Türkiye Büyük Millet Meclisi’nde temsilcileri bulunan bir siyasi partinin milletvekili olan hanım milletvekili, görüşmeler için Ankara’ya gelmiş olan Irak Devlet Başkanı Celal Talabani’ ye şu sözlerle verip veriştiriyor: ” Biz sana güvendik… Biz sana, o devletin temsilcileriyle görüşme dedik!”

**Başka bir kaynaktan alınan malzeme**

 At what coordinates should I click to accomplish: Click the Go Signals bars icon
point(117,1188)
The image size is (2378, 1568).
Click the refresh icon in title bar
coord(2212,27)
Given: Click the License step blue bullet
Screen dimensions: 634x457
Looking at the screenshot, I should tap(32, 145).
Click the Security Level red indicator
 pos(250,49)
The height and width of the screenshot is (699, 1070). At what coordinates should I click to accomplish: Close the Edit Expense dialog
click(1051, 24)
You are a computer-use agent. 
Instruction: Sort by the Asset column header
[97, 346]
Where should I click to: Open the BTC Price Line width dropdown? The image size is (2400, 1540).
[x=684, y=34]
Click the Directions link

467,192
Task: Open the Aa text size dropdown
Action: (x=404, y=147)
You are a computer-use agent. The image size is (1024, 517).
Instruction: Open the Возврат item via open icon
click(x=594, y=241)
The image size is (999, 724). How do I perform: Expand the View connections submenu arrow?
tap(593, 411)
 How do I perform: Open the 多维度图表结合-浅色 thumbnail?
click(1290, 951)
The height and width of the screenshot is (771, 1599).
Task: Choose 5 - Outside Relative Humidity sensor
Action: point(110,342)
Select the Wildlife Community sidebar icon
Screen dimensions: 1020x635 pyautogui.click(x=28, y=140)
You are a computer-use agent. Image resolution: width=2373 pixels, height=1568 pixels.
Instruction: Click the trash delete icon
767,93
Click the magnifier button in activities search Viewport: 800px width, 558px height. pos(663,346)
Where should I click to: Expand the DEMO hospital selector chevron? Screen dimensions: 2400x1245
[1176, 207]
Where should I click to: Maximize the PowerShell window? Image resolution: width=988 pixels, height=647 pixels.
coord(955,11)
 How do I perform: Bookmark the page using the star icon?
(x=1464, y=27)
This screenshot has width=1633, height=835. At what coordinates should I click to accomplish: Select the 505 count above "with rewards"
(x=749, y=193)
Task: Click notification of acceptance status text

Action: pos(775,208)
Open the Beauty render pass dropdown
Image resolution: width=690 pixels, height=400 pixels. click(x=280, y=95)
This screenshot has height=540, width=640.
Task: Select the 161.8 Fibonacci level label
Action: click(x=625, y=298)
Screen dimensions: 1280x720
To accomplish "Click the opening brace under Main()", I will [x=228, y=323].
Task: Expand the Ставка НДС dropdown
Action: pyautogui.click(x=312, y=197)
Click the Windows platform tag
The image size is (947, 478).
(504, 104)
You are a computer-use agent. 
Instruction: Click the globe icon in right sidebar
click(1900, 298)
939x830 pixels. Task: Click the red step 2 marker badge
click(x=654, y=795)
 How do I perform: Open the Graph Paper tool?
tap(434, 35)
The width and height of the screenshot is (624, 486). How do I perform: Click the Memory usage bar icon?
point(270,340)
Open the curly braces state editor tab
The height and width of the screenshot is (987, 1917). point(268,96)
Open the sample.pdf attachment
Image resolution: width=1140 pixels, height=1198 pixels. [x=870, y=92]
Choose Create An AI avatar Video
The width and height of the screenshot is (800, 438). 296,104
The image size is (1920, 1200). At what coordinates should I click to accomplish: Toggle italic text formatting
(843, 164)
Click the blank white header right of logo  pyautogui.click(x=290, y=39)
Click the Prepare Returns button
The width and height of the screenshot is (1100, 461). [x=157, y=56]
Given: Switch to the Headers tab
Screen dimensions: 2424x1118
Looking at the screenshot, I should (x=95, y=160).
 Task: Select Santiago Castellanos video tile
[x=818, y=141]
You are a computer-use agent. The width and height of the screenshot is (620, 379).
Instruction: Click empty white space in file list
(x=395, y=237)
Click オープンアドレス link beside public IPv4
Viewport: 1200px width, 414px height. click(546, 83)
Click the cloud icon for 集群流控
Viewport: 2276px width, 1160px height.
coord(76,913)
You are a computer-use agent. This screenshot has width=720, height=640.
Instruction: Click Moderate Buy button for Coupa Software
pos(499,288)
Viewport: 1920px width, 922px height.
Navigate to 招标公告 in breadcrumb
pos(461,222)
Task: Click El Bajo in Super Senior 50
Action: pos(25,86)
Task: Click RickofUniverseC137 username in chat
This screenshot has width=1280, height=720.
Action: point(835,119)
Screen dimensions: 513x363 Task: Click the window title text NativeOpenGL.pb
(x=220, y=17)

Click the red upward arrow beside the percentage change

“O devlet”, hangi devlet? Konuşmayı yapan milletvekilinin sadakat yemini ettiği, Meclis’inde yer aldığı devlet değil mi? Yoksa bu sayın milletvekili, Meclis kürsüsünde yeminini ederken, bir başka devleti mi kastediyordu?

Ve aynı günlerde, bir köşe yazarı yazısında Öcalan’ ın infaz koşullarının rahatlatılmasını talep ediyor…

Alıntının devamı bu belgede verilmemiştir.